#### TASK OBJECTIVE
Format these lines as a JSON list of strings, one string per line, skipping blank lines and leaving out the pictures.

#### DATA SUPPLIED
○ ○ ○ ○

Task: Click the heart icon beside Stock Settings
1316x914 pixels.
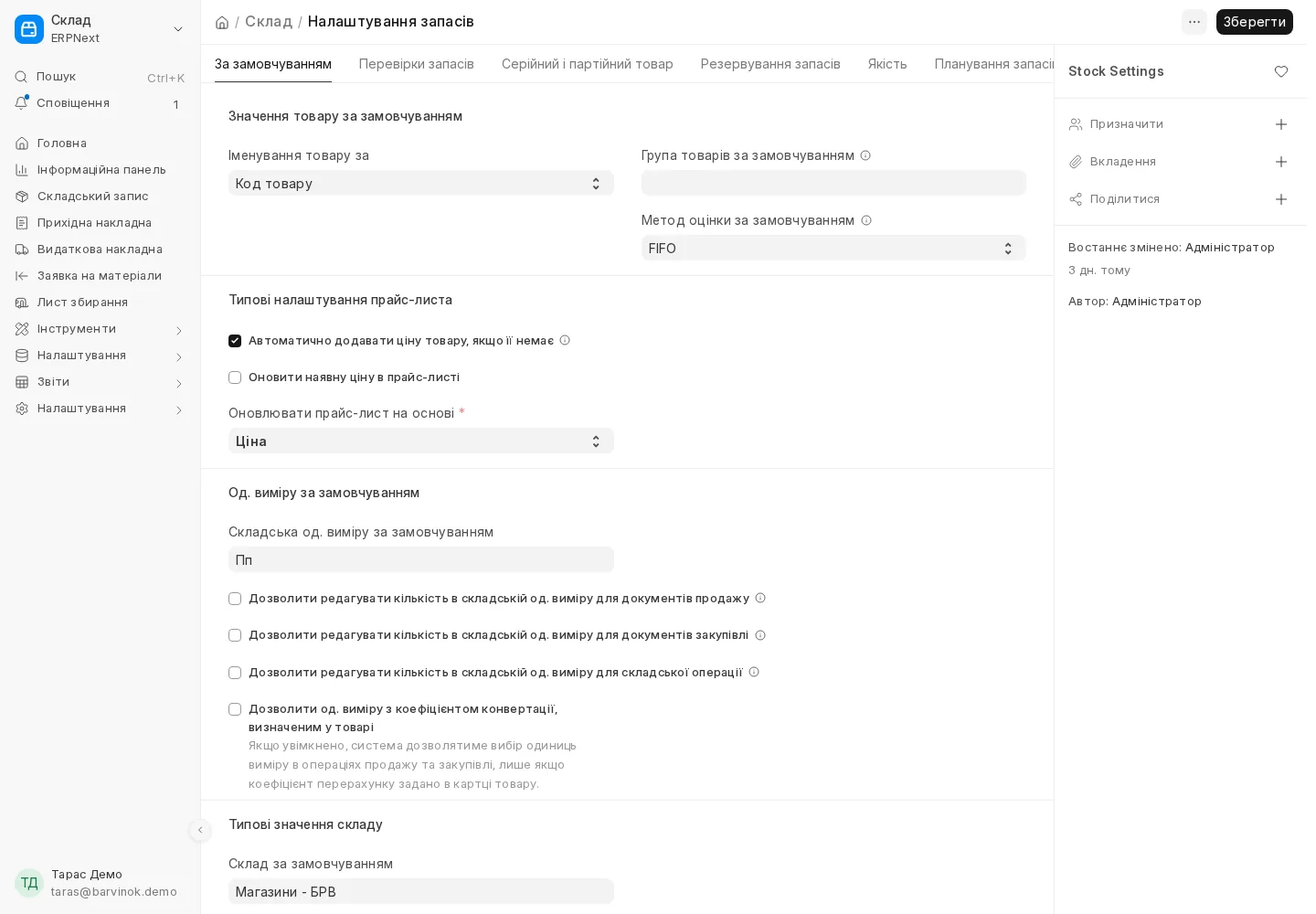Action: (x=1281, y=71)
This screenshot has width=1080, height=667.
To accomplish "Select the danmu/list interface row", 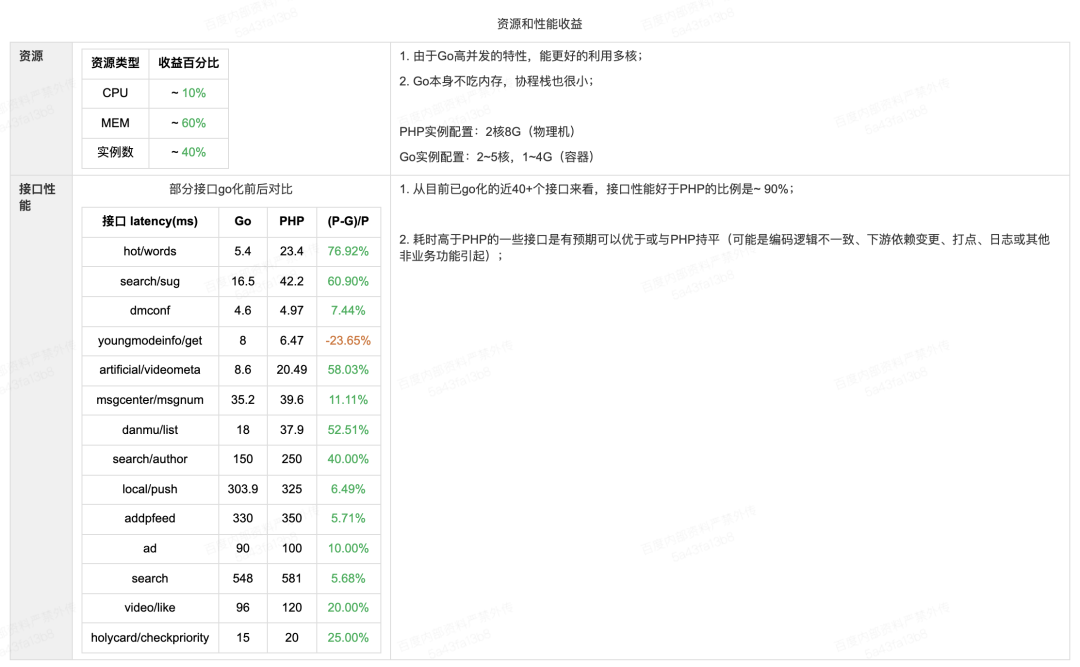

○ ○ ○ ○

#### SOLUTION TO THIS TASK
[
  "Task: Click the heart icon beside Stock Settings",
  "1316x914 pixels.",
  "Action: (x=1281, y=71)",
  "This screenshot has width=1080, height=667.",
  "To accomplish \"Select the danmu/list interface row\", "
]